_Provided text_
§ §
For every \(n\in \mathbb {N}\) with \(n\ge 2\), there is a singleton congestion game with mixed objectives with linear cost functions without negative coefficients, which has n players and a Price of Anarchy of n.

Proof

We prove the statement by constructing the following game for an arbitrary n: Let \(\Gamma \) be a singleton game with n players and two resources \(r_1\) and \(r_2\). the strategy for player 1 is \(\Sigma _1=\{\{r_1\}\}\) and the strategies for every player \(i \ge 2\) are \(\Sigma _i=\{\{r_1\},\{r_2\}\}\). Player 1 has a preference value of \(\alpha _1=1\), all other players \(i\ge 2\) have \(\alpha _i=0\). The latency function for the first resource is \(\ell _{r_1}(x)= x\) and the other latency and bottleneck functions are \(\ell _{r_2}(x) = e_{r_1}(x)=e_{r_2}(x) = 0\).

Consider the state \(S^*=\left( \{r_1\},\{r_2\},\dots ,\{r_2\}\right) \). In this state, player 1 has a cost of 1 since only she chooses resource \(r_1\), all other players have a cost of 0. Hence, the sum of all costs in state \(S^*\) is exactly 1. Now consider the state \(S=\left( \{r_1\},\{r_1\},\dots ,\{r_1\}\right) \). In this state, player 1 has a cost of n, all other players have a cost of 0. Since player 1 cannot change her strategy, this state is a pure Nash equilibrium. Hence, we get as price of anarchy

$$\begin{aligned} \frac{\sum _{i\in N}c_i(S)}{\sum _{i\in N}c_i(S^*)}=\frac{n}{1}=n. \end{aligned}$$

\(\square \)
§ §
_Data provided_
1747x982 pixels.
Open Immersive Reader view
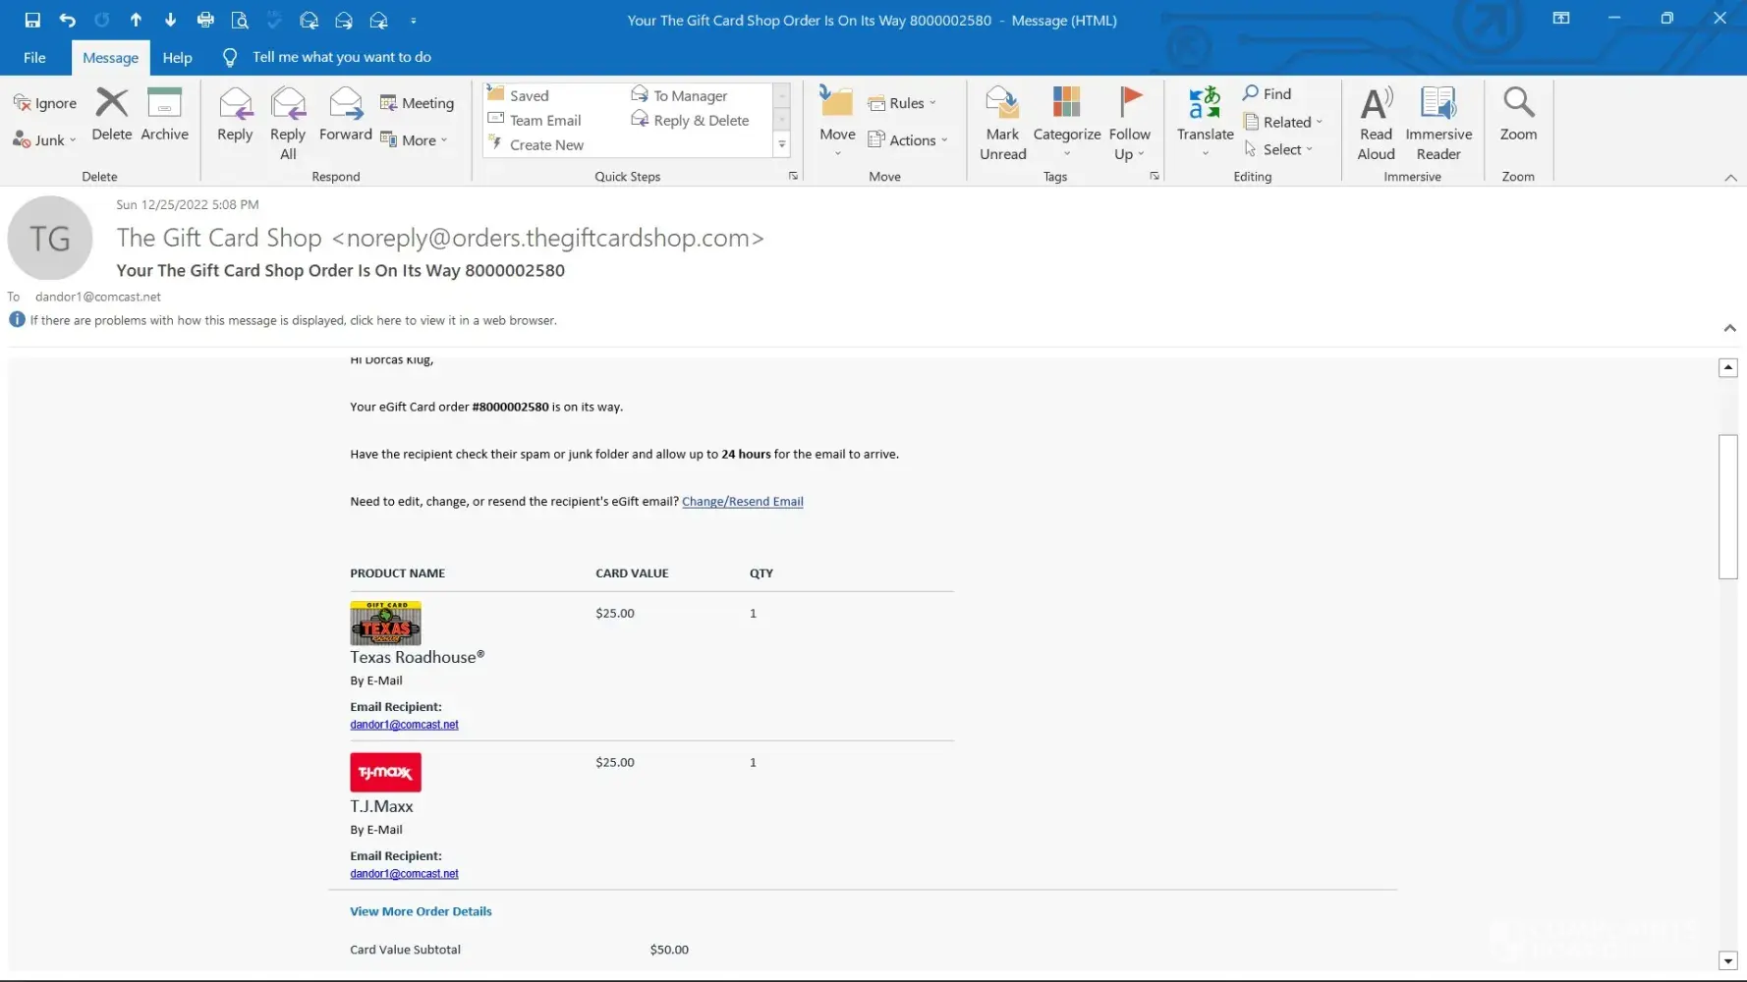pos(1438,123)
§ §
_Task brief_
Can you repeat the congestion game proof word for word, from "For every \(n\in" to "Anarchy of n."? The material has no connection to the congestion game proof.

_Result_
For every \(n\in \mathbb {N}\) with \(n\ge 2\), there is a singleton congestion game with mixed objectives with linear cost functions without negative coefficients, which has n players and a Price of Anarchy of n.